We agree that the court properly relied upon Alwes, supra. As was stated in Choate v. Kimball, 56 Ark. 55, 19 S.W. 108 (1892), the test for determining whether items are fixtures is: (1) whether the items are annexed to the realty; (2) whether the items are appropriate and adapted to the use or purpose of that part of the realty to which the items are connected; and (3) whether the party making the annexation intended to make it permanent. Over the years our rule has not substantially changed. It is undisputed that practically all of the items were annexed to the realty although it may have been very minimal in some instances. Neither is it disputed that all of the items were appropriate for and used in the operation of a grade A dairy farm. The third test as to whether the parties intended to make the equipment permanent is not as easily determined. The Suttons did not testify. A representative of the Federal Land Bank, one of the parties to the original transaction, testified that the items were in place at the time of the mortgage and he made a note that the property was being operated as a grade A dairy. When you consider the language in the appellee’s mortgage it is quite clear that it is at least as broad as the language in Alwes, supra. Therefore, this equipment could easily become fixtures. There is no evidence in the record that these items were attached to the realty on a temporary basis or that they were held for resale or that the Suttons intended to remove the equipment if they should move or cease operation. Under these facts here in question we feel the third test has been met and the equipment became permanent fixtures. In fact, this equipment was suitable for no other purpose than to use in the operation of a dairy farm.

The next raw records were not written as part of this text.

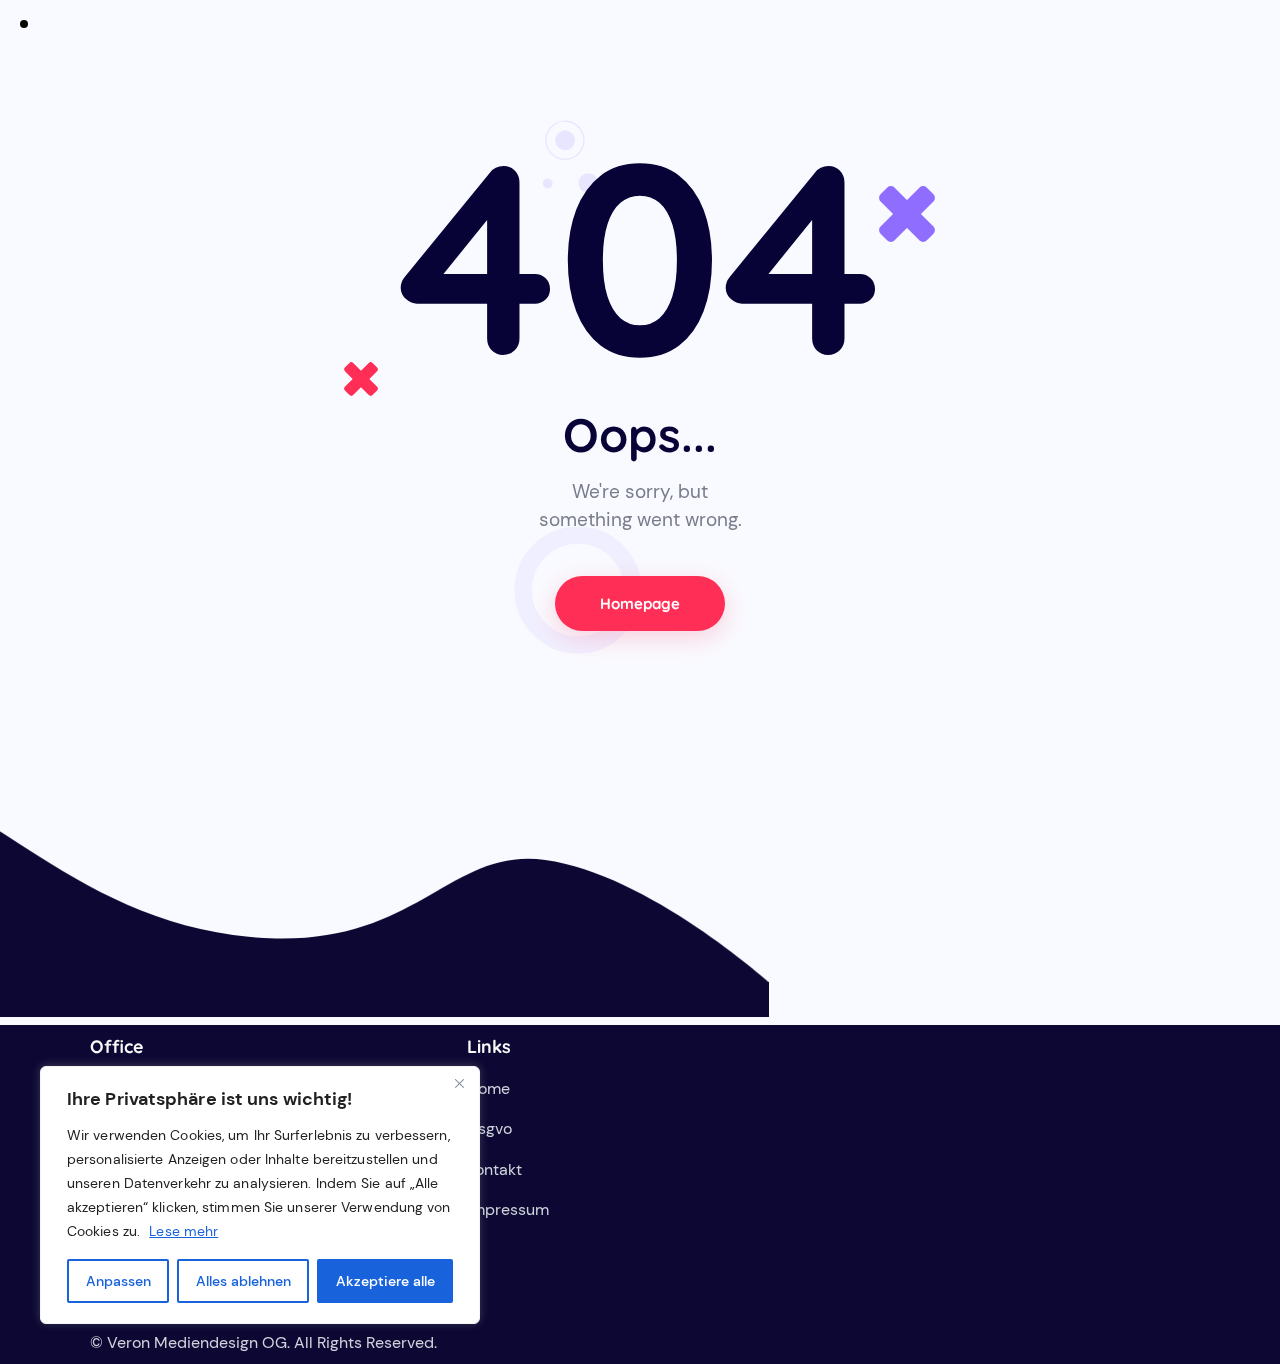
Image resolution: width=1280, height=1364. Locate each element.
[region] (260, 1195)
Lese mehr (183, 1231)
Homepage (640, 603)
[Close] (459, 1083)
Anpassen (118, 1281)
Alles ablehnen (243, 1281)
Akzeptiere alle (385, 1281)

Although the objection was sustained as it related to the question of whether or not owners customarily removed this type of equipment from the premises, the answer was, nevertheless, included in the record. As was stated in Triumph Electric Co. v. Patterson, 211 F. 244 (C.C.A. 8th Cir. 1914):

The general rule is that the lien of a mortgage of realty embraces whatever is annexed to the land in such manner as to become, in contemplation of law, part and parcel thereof. This includes not alone buildings and structure, but likewise machinery which forms an integral part of the same, and is designed, adapted and intended for permanent use therein, with a view to the purpose for which they are employed. This is true in the absence of special local custom to the contrary, although such machinery may be susceptible of removal and installation elsewhere, and although in the structure other similar machinery might be substituted for it.

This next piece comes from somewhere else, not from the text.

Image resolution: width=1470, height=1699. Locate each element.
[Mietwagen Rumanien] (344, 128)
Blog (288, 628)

Whether or not the owner of the equipment, after attaching it to realty, subsequently decided to remove it is not the controlling factor. One might remove a porch from his residence although it was built for the purpose of serving the residence. Many houses are placed upon land by the use of blocks or pillars and it is not a great problem to remove the entire house with modern equipment. Nevertheless, there can be no question but that the house or porch was attached and became part of the realty.

For the reasons above stated, we feel the judgment of the trial court should be affirmed.

Affirmed.

We agree. Harris, C.J., and Byrd and Holt, JJ.